WHAT IS EXPECTED -> Below is a listing; retype exactly the lines between the one containing "Given: Open the DARLIE brand link" and the one containing "Task: Click the Total audience value 183.9k", inclusive, minus the pictures.

DATA SHOWN ->
────────────────

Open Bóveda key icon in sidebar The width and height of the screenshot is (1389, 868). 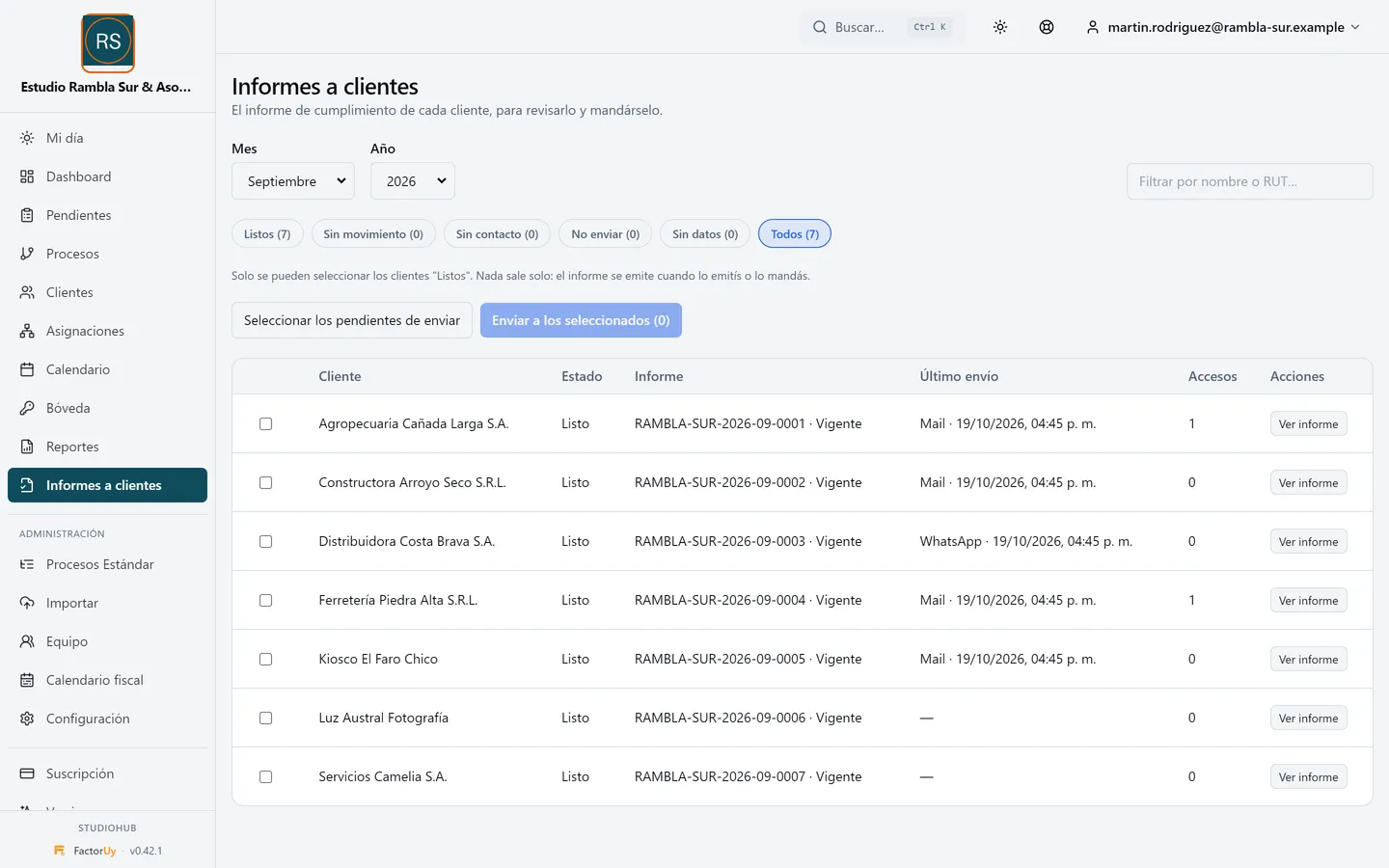27,408
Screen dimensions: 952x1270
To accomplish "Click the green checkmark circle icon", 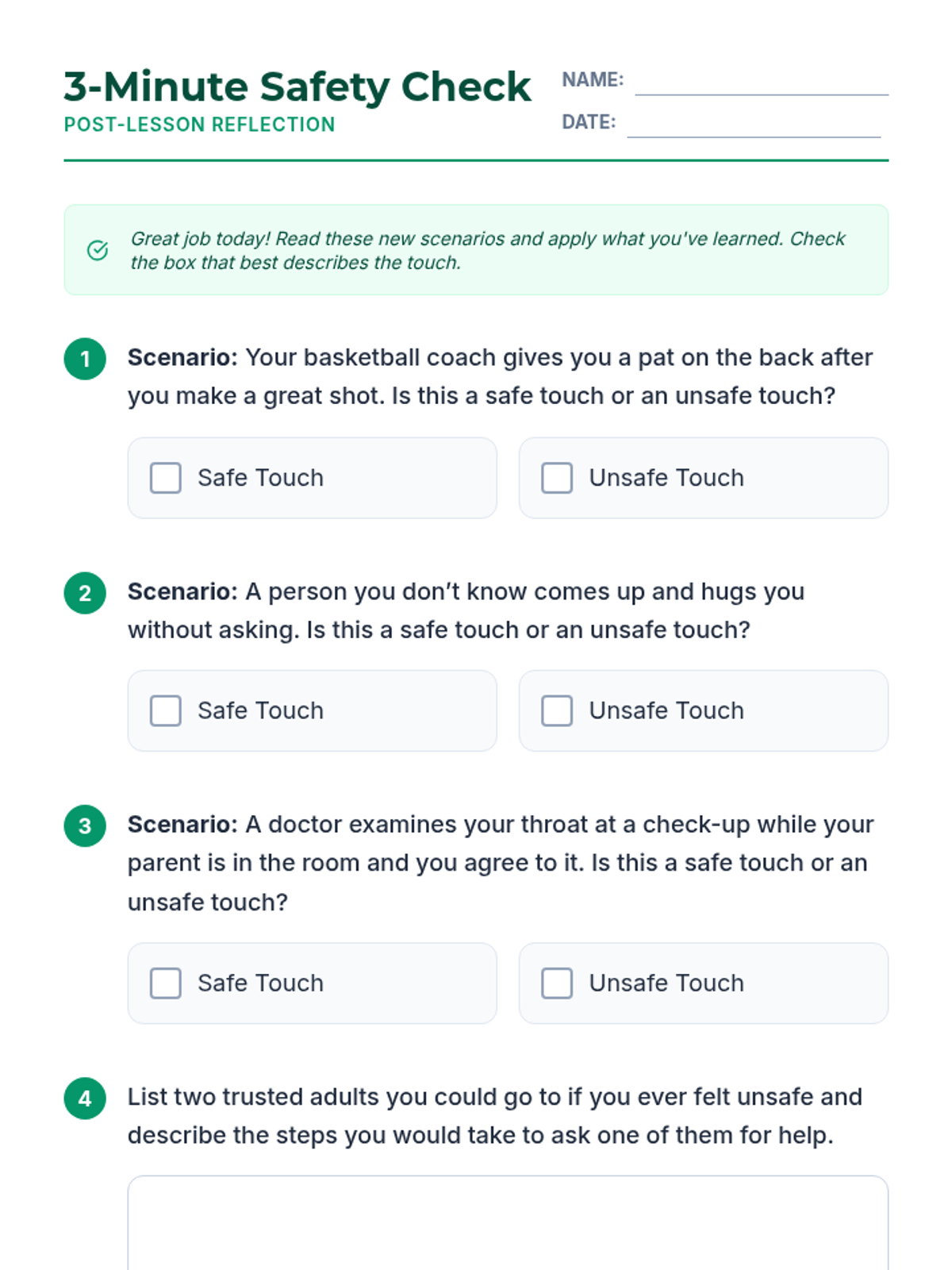I will click(97, 250).
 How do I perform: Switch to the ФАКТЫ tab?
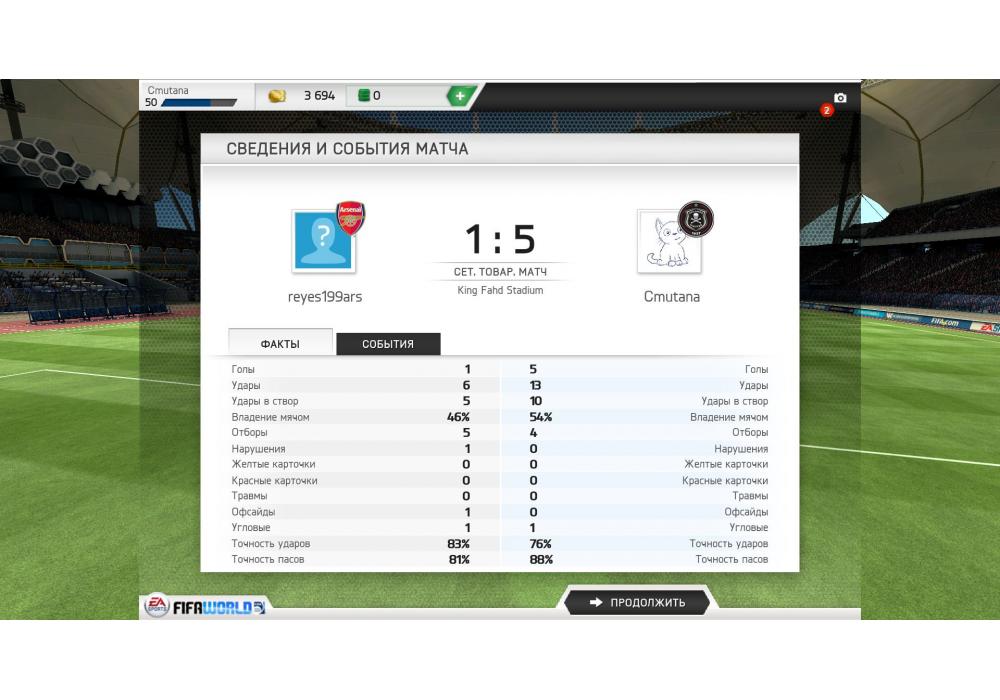(x=280, y=342)
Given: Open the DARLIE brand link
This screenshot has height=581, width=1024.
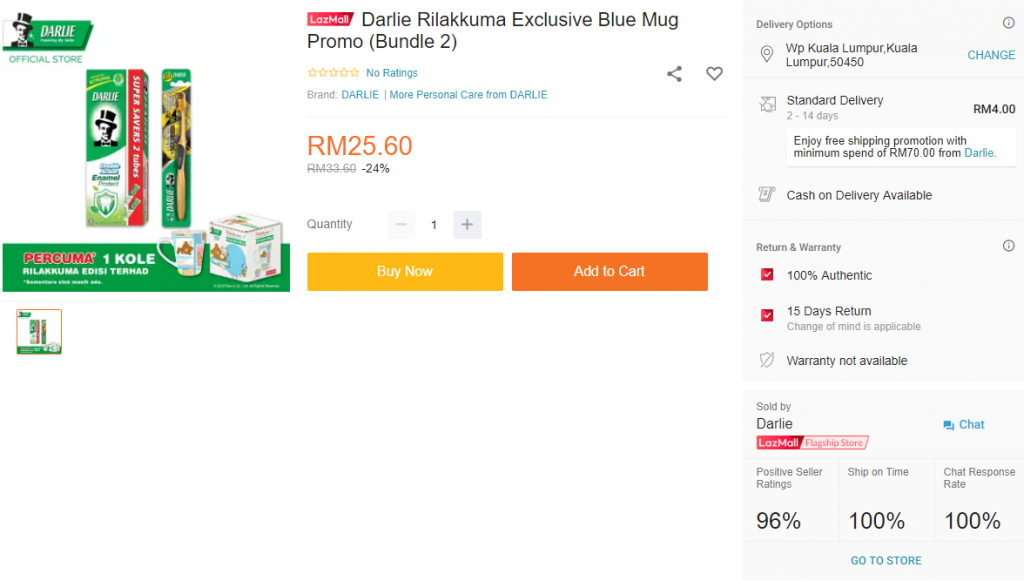Looking at the screenshot, I should click(360, 95).
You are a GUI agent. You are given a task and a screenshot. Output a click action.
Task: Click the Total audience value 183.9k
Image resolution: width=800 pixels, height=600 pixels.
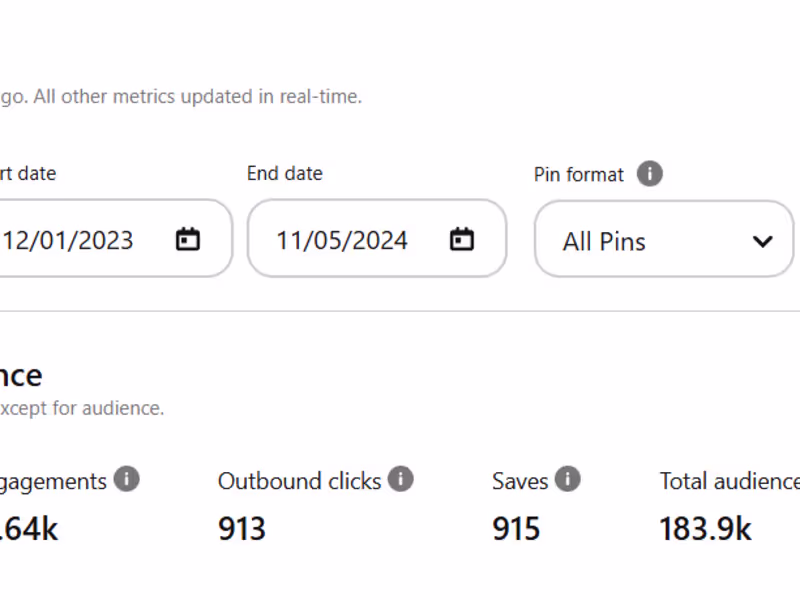click(705, 528)
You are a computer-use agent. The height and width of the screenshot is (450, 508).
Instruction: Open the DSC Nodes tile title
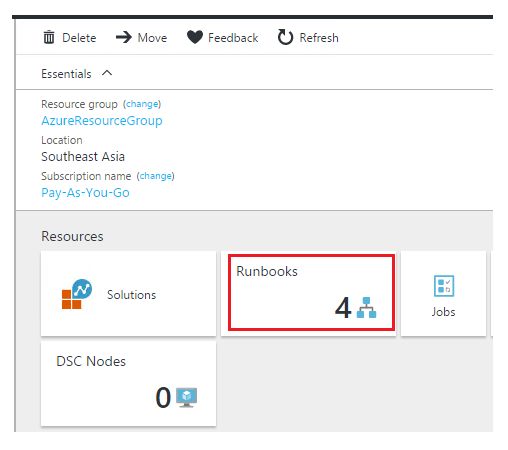click(x=91, y=361)
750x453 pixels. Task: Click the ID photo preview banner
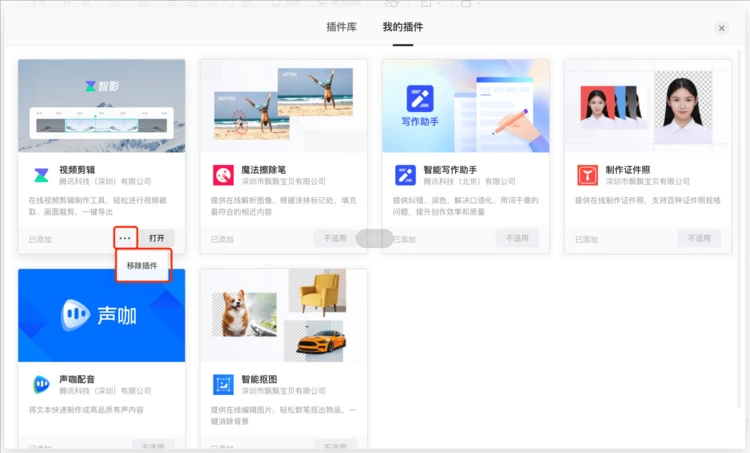point(648,105)
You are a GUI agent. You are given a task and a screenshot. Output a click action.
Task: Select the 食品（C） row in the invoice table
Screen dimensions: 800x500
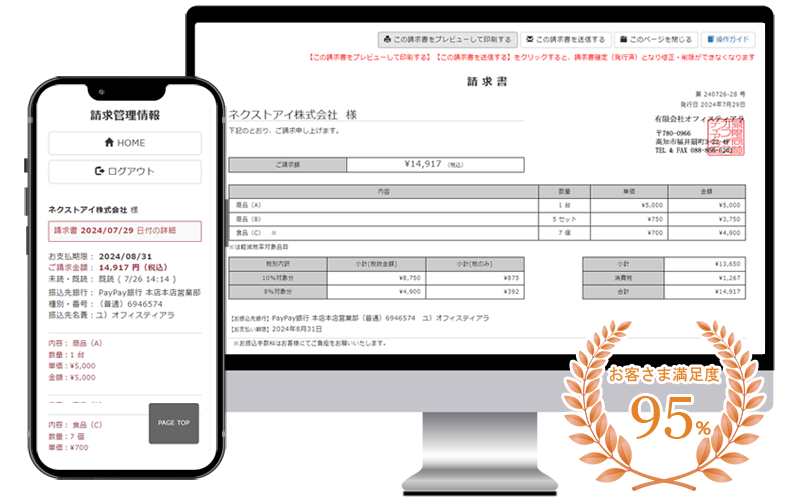[487, 232]
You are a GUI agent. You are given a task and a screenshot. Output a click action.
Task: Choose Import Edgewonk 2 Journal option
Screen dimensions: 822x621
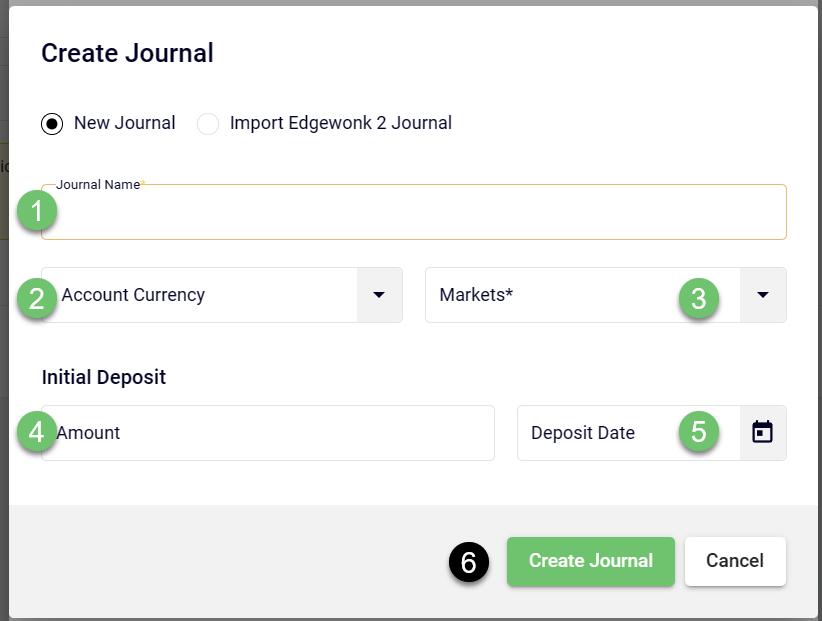[x=208, y=124]
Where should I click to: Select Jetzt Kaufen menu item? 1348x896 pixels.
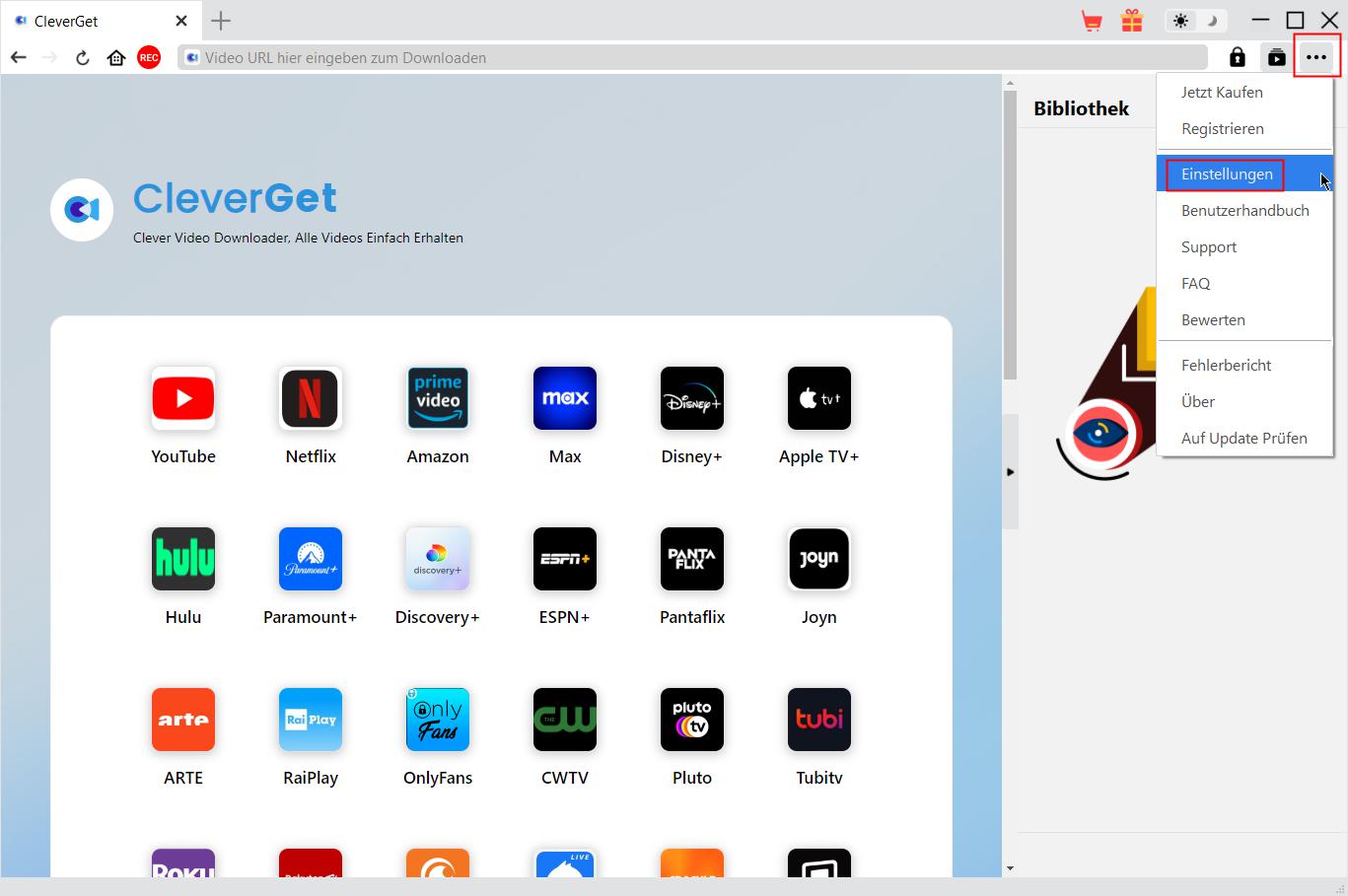point(1222,93)
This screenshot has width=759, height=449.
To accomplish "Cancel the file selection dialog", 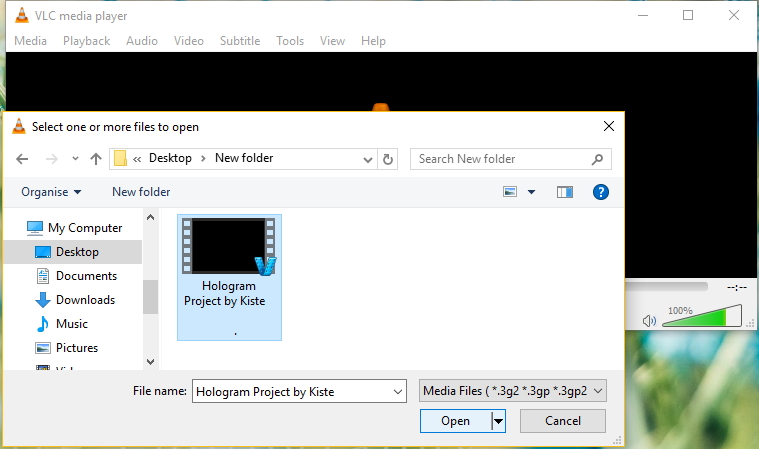I will click(563, 421).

────────────────

OUTPUT ->
Given: Open the DARLIE brand link
This screenshot has height=581, width=1024.
Looking at the screenshot, I should click(360, 95).
You are a GUI agent. You are given a task and a screenshot. Output a click action.
Task: Click the Total audience value 183.9k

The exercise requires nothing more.